_Entries supplied_

● ● ● ● ●

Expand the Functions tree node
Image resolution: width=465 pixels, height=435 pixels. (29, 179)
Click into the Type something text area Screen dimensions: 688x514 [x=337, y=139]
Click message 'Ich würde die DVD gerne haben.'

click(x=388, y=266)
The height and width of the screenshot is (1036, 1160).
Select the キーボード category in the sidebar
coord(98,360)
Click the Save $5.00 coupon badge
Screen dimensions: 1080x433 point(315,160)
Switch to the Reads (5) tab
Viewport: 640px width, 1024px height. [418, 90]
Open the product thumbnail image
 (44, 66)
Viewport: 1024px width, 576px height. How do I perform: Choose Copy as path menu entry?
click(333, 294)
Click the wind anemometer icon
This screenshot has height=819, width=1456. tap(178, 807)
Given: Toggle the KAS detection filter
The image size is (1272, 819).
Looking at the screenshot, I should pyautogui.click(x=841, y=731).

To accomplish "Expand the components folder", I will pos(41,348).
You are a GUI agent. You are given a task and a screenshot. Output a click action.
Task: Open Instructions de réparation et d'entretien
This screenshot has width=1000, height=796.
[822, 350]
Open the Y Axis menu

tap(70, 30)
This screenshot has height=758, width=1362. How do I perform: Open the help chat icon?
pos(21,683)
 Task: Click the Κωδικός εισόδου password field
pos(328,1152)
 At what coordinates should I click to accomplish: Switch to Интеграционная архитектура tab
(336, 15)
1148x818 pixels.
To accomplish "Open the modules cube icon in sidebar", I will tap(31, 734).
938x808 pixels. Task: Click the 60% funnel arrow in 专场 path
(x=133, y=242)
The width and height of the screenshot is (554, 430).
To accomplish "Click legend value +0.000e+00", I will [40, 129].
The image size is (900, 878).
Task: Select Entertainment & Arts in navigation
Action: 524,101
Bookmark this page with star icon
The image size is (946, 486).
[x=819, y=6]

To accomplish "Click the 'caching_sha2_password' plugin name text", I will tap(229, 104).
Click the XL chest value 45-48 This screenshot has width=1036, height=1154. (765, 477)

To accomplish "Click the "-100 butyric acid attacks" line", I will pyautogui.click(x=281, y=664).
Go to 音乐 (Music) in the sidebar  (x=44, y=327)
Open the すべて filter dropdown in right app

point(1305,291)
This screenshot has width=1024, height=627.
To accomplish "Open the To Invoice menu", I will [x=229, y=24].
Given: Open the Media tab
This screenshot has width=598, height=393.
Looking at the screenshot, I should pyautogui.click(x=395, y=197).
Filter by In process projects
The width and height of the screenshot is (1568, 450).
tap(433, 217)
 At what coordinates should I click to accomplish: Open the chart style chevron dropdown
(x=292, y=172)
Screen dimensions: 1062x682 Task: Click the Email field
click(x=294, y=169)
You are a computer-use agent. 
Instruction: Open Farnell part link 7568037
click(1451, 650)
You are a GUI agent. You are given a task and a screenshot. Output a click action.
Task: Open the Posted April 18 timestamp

● ● ● ● ●

_Directions_
Output the records above, each one exactly, with none left out.

_Written solution_
Expand the Functions tree node
Image resolution: width=465 pixels, height=435 pixels. (29, 179)
Click into the Type something text area Screen dimensions: 688x514 [x=337, y=139]
Click message 'Ich würde die DVD gerne haben.'

click(x=388, y=266)
The height and width of the screenshot is (1036, 1160).
Select the キーボード category in the sidebar
coord(98,360)
Click the Save $5.00 coupon badge
Screen dimensions: 1080x433 point(315,160)
Switch to the Reads (5) tab
Viewport: 640px width, 1024px height. [418, 90]
Open the product thumbnail image
 (44, 66)
Viewport: 1024px width, 576px height. How do I perform: Choose Copy as path menu entry?
click(333, 294)
Click the wind anemometer icon
This screenshot has height=819, width=1456. tap(178, 807)
Given: Toggle the KAS detection filter
The image size is (1272, 819).
Looking at the screenshot, I should pyautogui.click(x=841, y=731).

To accomplish "Expand the components folder", I will pos(41,348).
You are a GUI agent. You are given a task and a screenshot. Output a click action.
Task: Open Instructions de réparation et d'entretien
This screenshot has width=1000, height=796.
[822, 350]
Open the Y Axis menu

tap(70, 30)
This screenshot has height=758, width=1362. How do I perform: Open the help chat icon?
pos(21,683)
 Task: Click the Κωδικός εισόδου password field
pos(328,1152)
 At what coordinates should I click to accomplish: Switch to Интеграционная архитектура tab
(336, 15)
1148x818 pixels.
To accomplish "Open the modules cube icon in sidebar", I will tap(31, 734).
938x808 pixels. Task: Click the 60% funnel arrow in 专场 path
(x=133, y=242)
The width and height of the screenshot is (554, 430).
To accomplish "Click legend value +0.000e+00", I will [40, 129].
The image size is (900, 878).
Task: Select Entertainment & Arts in navigation
Action: 524,101
Bookmark this page with star icon
The image size is (946, 486).
[x=819, y=6]

To accomplish "Click the 'caching_sha2_password' plugin name text", I will tap(229, 104).
Click the XL chest value 45-48 This screenshot has width=1036, height=1154. (765, 477)

To accomplish "Click the "-100 butyric acid attacks" line", I will pyautogui.click(x=281, y=664).
Go to 音乐 (Music) in the sidebar  (x=44, y=327)
Open the すべて filter dropdown in right app

point(1305,291)
This screenshot has width=1024, height=627.
To accomplish "Open the To Invoice menu", I will [x=229, y=24].
Given: Open the Media tab
This screenshot has width=598, height=393.
Looking at the screenshot, I should pyautogui.click(x=395, y=197).
Filter by In process projects
The width and height of the screenshot is (1568, 450).
tap(433, 217)
 At what coordinates should I click to accomplish: Open the chart style chevron dropdown
(x=292, y=172)
Screen dimensions: 1062x682 Task: Click the Email field
click(x=294, y=169)
You are a computer-use agent. 
Instruction: Open Farnell part link 7568037
click(1451, 650)
You are a GUI agent. You are given a task and a screenshot. Output a click action.
Task: Open the Posted April 18 timestamp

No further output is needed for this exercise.